Arizona: Sen. Jeff Flake (R) stands for his first re-election and could be in for a competitive fight in both the primary and general. He may draw a challenge from outgoing state Treasurer Jeff DeWit in the GOP primary. Rep. Kyrsten Sinema’s (D-Phoenix) name continues to be mentioned as a potential challenger for Sen. Flake or Gov. Doug Ducey (R), but while speculation surrounding her political future will continue for some time, the Congresswoman’s early comments suggests that she will remain in the House.
Arkansas: No major change is expected in the Arkansas delegation. There is no Senate race here in 2018, and Gov. Asa Hutchinson (R) is poised to seek re-election. All four House members are expected to seek another term.

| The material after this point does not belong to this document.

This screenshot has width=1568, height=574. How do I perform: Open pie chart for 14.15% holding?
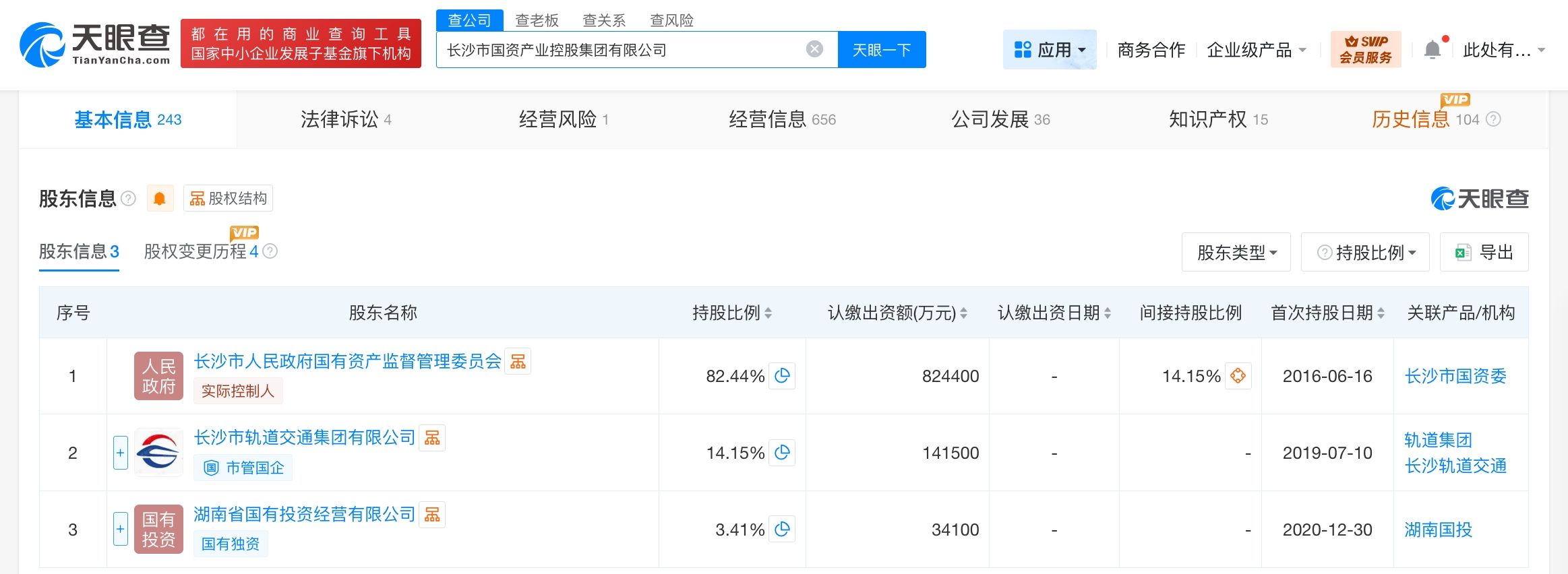(782, 453)
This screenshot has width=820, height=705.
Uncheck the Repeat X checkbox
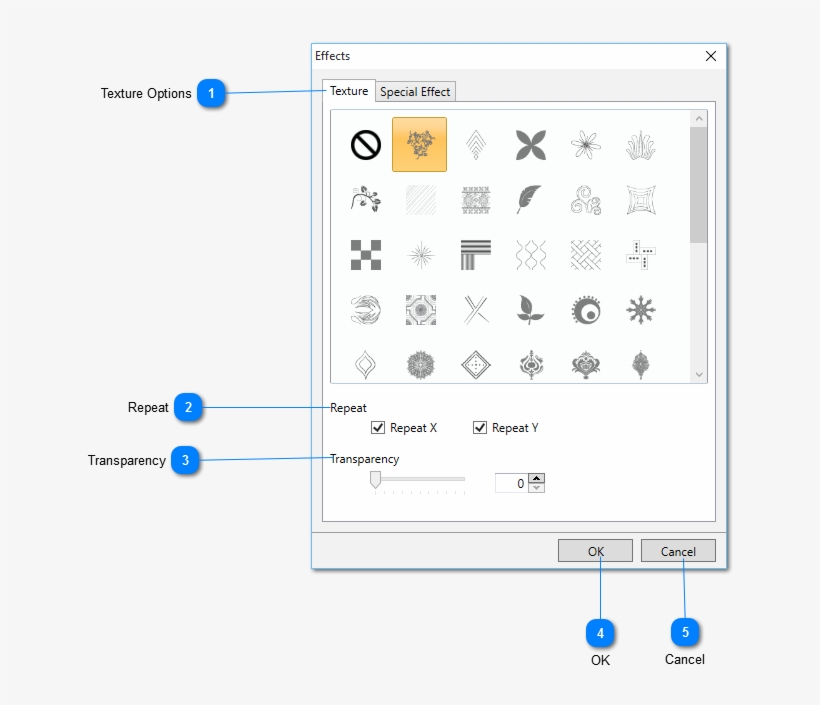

California: Sen. Dianne Feinstein (D) will come before the voters and, at 85 years of age in the next election year, she is a strong retirement candidate. Gov. Jerry Brown (D) is ineligible to seek re-election. Though there is likelihood that the state’s two top political positions will be open races, it is unlikely we will see much movement from the congressional delegation. Rep. Jeff Denham’s (R-Turlock/Modesto) name, however, is being bandied about in the formulating Lt. Governor open race. Though his House seat is marginal, Mr. Denham’s re-election chances are brighter in the non-presidential years so it is probable that he will remain in his current office.
Colorado: Gov. John Hickenlooper (D) cannot seek a third term, hence Reps. Mike Coffman (R-Aurora) and Ed Perlmutter (D-Golden) are mentioned as potential gubernatorial candidates in their respective parties. There is no 2018 Colorado Senate race.
Connecticut: Gov. Dan Malloy (D), who is among the most unpopular of state chief executives, can run for a third term. Should he decide to retire, however, we could see movement among the five members of the all-Democratic congressional delegation. Otherwise, expect all to seek re-election. Sen. Chris Murphy (D) will also be on the ballot in 2018, and begins the election cycle rated as a heavy favorite to win a second term.
Delaware: Speculation surrounds Sen. Tom Carper (D) as a prospective retirement possibility. Should he not seek a fourth term, we could see another round of musical chairs featuring newly elected Gov. John Carney (D) and incoming freshman Lisa Blunt Rochester (D-At-Large). If the Senate seat does open, outgoing Gov. Jack Markell (D) could pre-empt any of the other Democrats seeking the Senate seat.
Florida: As usual, we can expect a lot of political action in the Sunshine State. Sen. Bill Nelson (D) already says he will seek a fourth term, and term-limited Gov. Rick Scott (R) is openly considering challenging him. Outgoing Reps. Gwen Graham (D-Tallahassee) and Patrick Murphy (D-Jupiter) are both potential gubernatorial candidates.
Already, incoming freshman Rep. Francis Rooney (R-Ft. Myers/Cape Coral) is being mentioned as a possible gubernatorial candidate, while Rep. Tom Rooney’s (R-Okeechobee) name is popping up in the US Senate or open Attorney General discussions. Rep. Ron DeSantis (R-Ponte Vedra Beach/Daytona) is also cited as a potential AG candidate. Two House members have already drawn opposition for 2018. Outgoing Rep. Alan Grayson (D-Orlando) says he will now challenge Rep. Dan Webster (R-Clermont) in the 11th District that the latter just won. Rep. Debbie Wasserman Schultz (D-Weston) looks to be again drawing a Democratic primary challenge from attorney Tim Canova.
Georgia: Gov. Nathan Deal (R) is term-limited meaning an open governor’s race. Georgia features no US Senate competition in 2018. While a number of former House members are in the mix for governor, none of the sitting representatives are being mentioned. Rep. Tom Price (R-Roswell) will soon be leaving his House seat to become Health & Human Services Secretary meaning a 6th District special election will be coming mid-year. The eventual Republican nominee will be the favorite to succeed Price.